▸ EXERCISE INSTRUCTIONS
Match the word "para". Return each line of the data below where it appears.

▸ SUPPLIED RECORDS
..............................

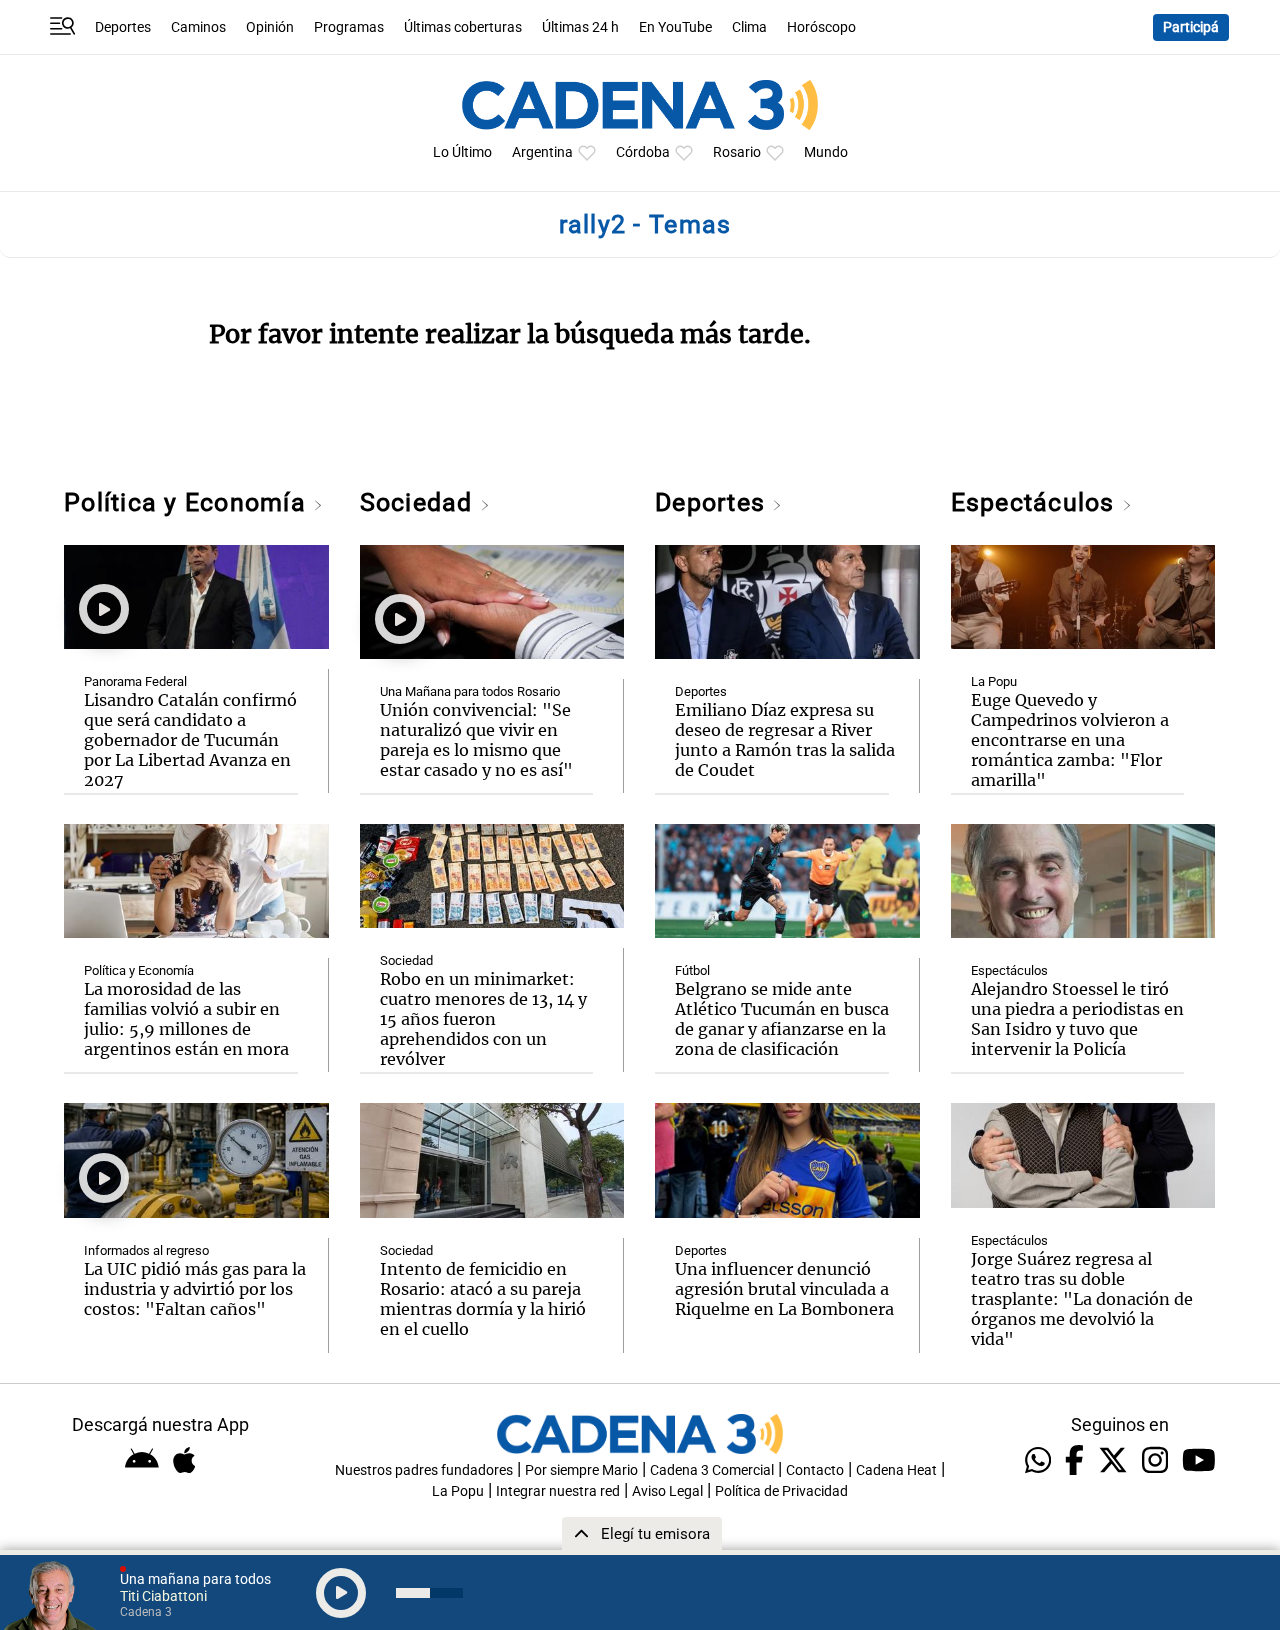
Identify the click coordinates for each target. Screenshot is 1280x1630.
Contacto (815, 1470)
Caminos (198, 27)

..............................

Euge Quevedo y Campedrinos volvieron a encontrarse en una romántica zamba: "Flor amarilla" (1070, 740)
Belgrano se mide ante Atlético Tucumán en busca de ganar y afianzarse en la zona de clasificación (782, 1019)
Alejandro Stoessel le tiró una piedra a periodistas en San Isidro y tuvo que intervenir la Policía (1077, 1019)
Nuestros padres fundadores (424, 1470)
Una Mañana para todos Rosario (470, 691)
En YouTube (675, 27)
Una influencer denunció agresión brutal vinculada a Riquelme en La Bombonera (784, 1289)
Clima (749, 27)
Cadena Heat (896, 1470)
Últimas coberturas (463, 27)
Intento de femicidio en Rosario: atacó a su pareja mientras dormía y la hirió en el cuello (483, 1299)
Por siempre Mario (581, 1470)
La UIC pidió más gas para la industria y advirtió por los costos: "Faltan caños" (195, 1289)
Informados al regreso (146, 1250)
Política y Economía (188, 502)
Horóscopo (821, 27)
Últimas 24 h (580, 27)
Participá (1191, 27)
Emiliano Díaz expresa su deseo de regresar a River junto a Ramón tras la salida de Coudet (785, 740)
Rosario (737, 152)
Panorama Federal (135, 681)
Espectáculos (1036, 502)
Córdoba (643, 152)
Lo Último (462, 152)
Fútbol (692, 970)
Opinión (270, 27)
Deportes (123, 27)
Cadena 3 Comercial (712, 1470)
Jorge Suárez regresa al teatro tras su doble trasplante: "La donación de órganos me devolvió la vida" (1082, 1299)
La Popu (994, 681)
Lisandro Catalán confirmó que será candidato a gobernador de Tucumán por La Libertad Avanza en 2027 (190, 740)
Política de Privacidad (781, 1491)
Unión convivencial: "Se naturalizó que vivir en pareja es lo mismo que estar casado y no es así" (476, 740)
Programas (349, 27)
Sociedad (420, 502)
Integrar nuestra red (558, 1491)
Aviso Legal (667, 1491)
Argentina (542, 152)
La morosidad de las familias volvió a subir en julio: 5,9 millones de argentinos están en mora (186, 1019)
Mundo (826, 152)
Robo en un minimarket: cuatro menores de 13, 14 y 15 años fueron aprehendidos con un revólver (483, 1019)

..............................

▸ WRITTEN SOLUTION
Una Mañana para todos Rosario (470, 691)
La UIC pidió más gas para la industria y advirtió por los costos: "Faltan caños" (195, 1289)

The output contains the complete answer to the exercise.